**DATA SECTION**
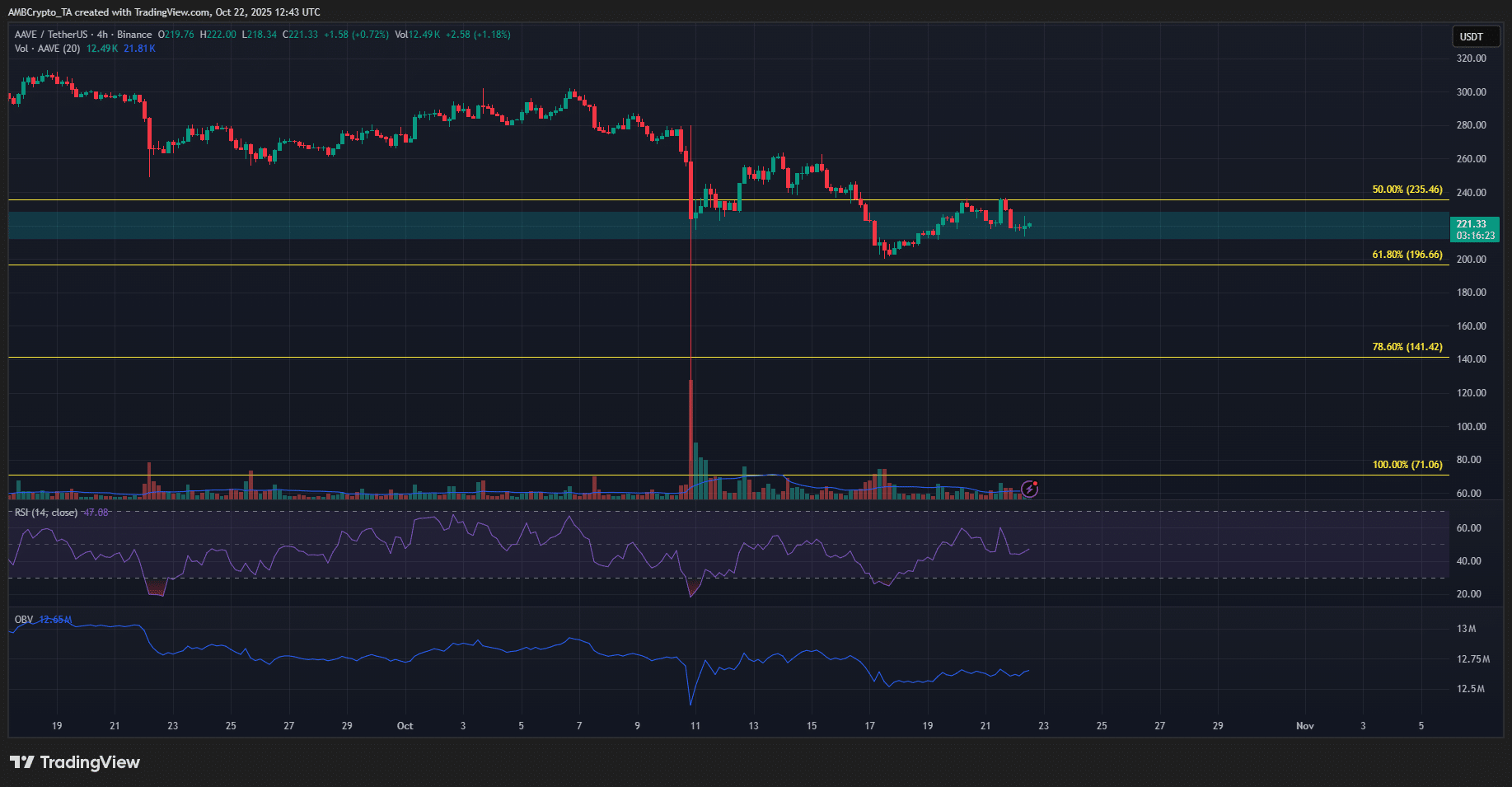Click the purple lightning bolt news icon
1512x787 pixels.
coord(1029,490)
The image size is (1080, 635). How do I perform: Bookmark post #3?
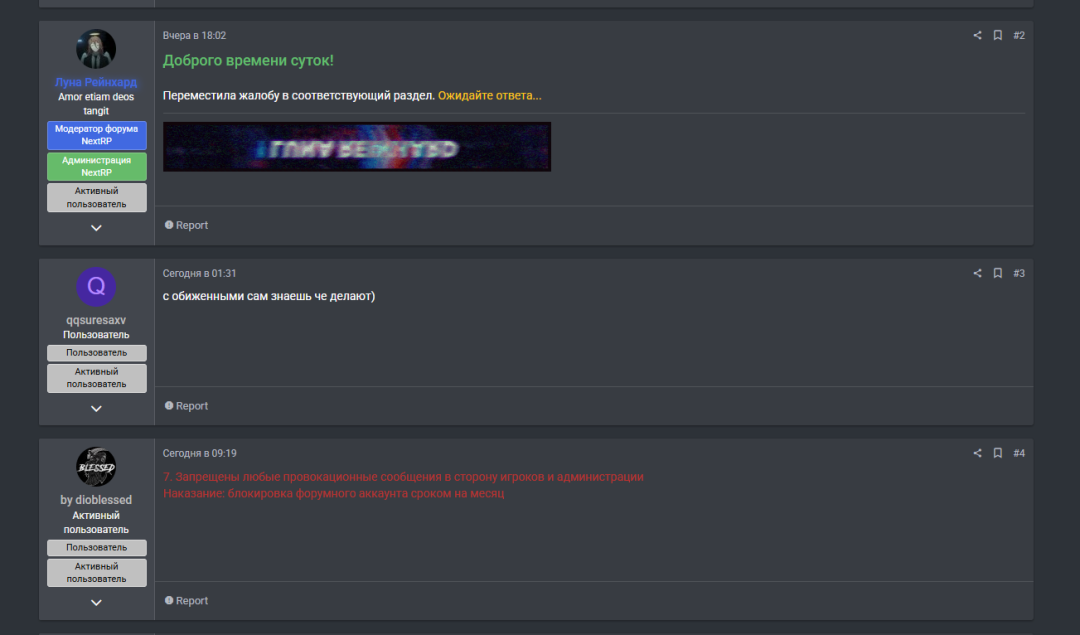point(997,273)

**GOAL**
Give back each line of the listing above word for word, with the pictures left out.

**SOLUTION**
Click the purple lightning bolt news icon
1512x787 pixels.
coord(1029,490)
The image size is (1080, 635). How do I perform: Bookmark post #3?
point(997,273)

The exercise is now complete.